Wallace & Gromit: Vengeance Most Fowl
Directed by Nick Park and Merlin Crossingham
Written by Nick Park and Mark Burton
Classification N/A; 79 minutes
Now playing at the TIFF Lightbox in Toronto; streaming on Netflix starting Jan. 3
Critic’s Pick
In late 2023, a rumour circulated that Aardman Animations – the jolly purveyors of British stop-motion such as Chicken Run and Shaun the Sheep – were running out of Lewis Newplast, the Plasticine-like modelling clay used for all of their productions to date. The Telegraph reported that they only had enough putty for one last project: Wallace & Gromit: Vengeance Most Fowl, the second feature film about the cheese-loving inventor and his dependable beagle. This spurred a number of articles fact-checking the original report and assuring Aardman enthusiasts that the studio was not facing a cata-clay-sm.
Vengeance Most Fowl is a sequel to Nick Park’s 1993 short The Wrong Trousers, wherein Wallace creates an expensive pair of automated “techno-trousers” meant to take Gromit on walks solo and subsequently rents a room to Feathers McGraw, a criminal penguin on the lam (disguised with a red rubber glove on his head). In the end, Feathers, an apparent diamond thief, is caught and consigned to the city zoo as retribution. In this latest endeavour, the conniving bird is back and seeking revenge on the madcap inventor who turned him in.
Vengeance Most Fowl begins with Wallace inventing the “smart gnome” – a proxy for recent advancements in artificial intelligence – which makes every act of labour convenient. Gromit, forever overlooked in Wallace’s eyes, immediately senses the technology’s limitations; for one, the garden he was thoughtfully tending to is spliced into ugly uniform shrubs. When the still-imprisoned Feathers receives word of Wallace’s newfound success, he plots to hijack the smart gnomes to commit nefarious deeds. (This also lifts from the first instalment of the Wallace and Gromit characters, the 1989 short film A Grand Day Out, in which the pair fly to the moon and encounter a dubious, coin-operated robot.)

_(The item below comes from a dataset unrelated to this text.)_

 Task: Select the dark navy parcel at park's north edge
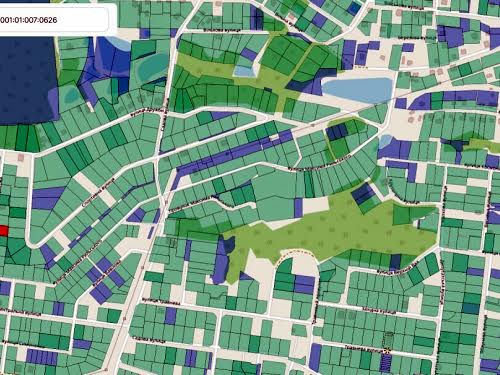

How does one explain our rapidly automating world to the children for whom this film is designed? WALL-E took this question to its bitter end in a doomier rendition in 2008, and practically every family flick nowadays involves an obnoxious degree of nu-tech. Vengeance Most Fowl presents a thoughtful representation of how AI factors into our everyday lives – it won’t radicalize your child, but it will compel them to look beyond their screens.

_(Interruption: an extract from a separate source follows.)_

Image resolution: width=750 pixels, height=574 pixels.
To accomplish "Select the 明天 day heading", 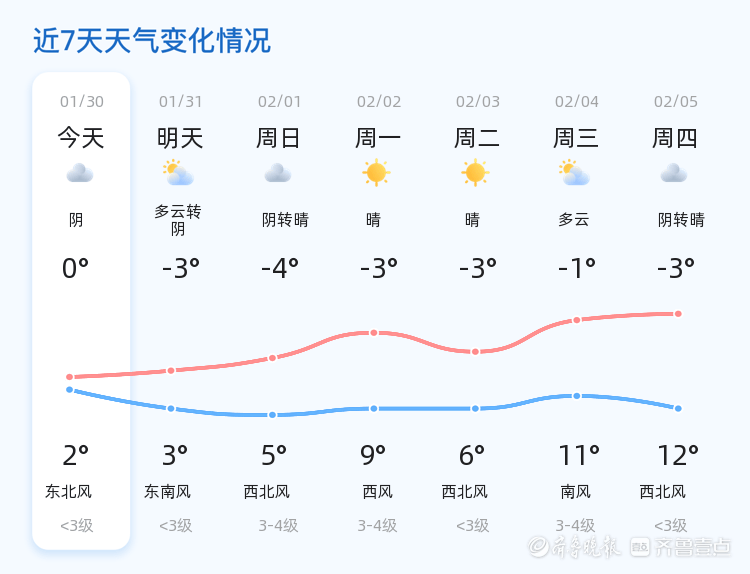I will point(180,138).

Even more meaningful, then, is that the film cannot hide its rigorous artistic labour; each second of stop-motion footage might take a full day to procure, and, at times, one can see the imprint of fingertips on the spirited figurines. Unlike Aardman’s previous sequel, Chicken Run: Dawn of the Nugget (2023), which used a combination of stop-motion and CGI, Vengeance Most Fowl appears wholly handmade.
While the film cannot rival its predecessor – The Curse of the Were-Rabbit (2005), a remarkably spooky project that felt more innovative than responsive – Vengeance Most Fowl is a cozy return to form that plaits together its own laboured conception and our mechanized conditions in order to enliven its signature duo among the youth of today.